Records supplied —
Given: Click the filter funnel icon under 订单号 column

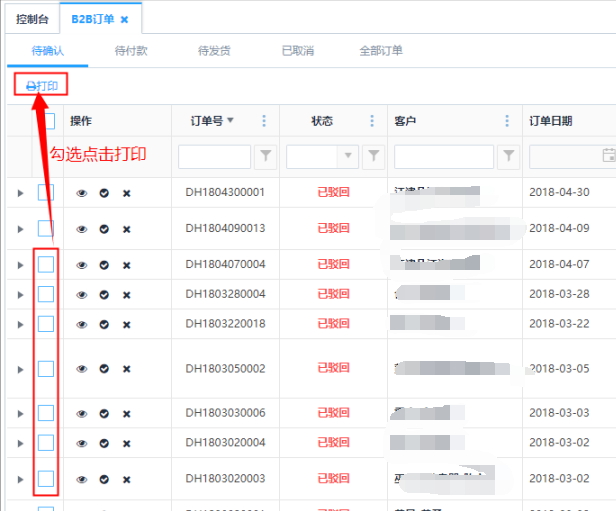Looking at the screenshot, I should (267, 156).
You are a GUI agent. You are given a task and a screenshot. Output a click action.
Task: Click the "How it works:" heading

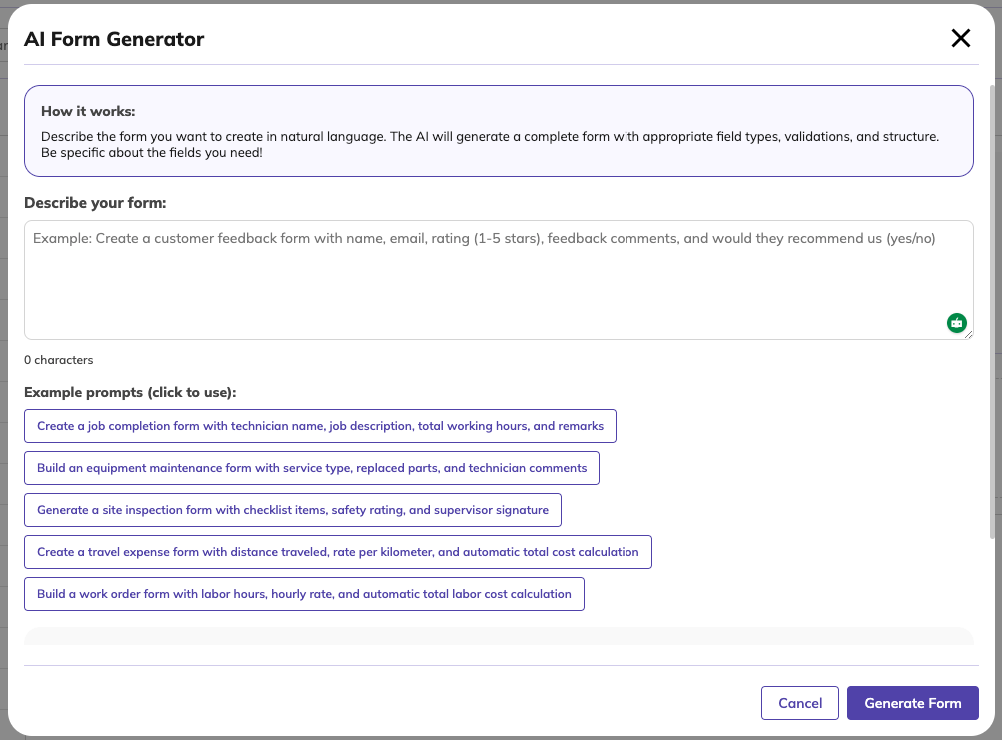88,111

Written task —
Copy the rows above word for word, leaving out the pictures.

Full solution —
Given: Click the filter funnel icon under 订单号 column

Looking at the screenshot, I should (267, 156).
You are a GUI agent. You are given a task and a screenshot. Output a click action.
Task: Click the "How it works:" heading

88,111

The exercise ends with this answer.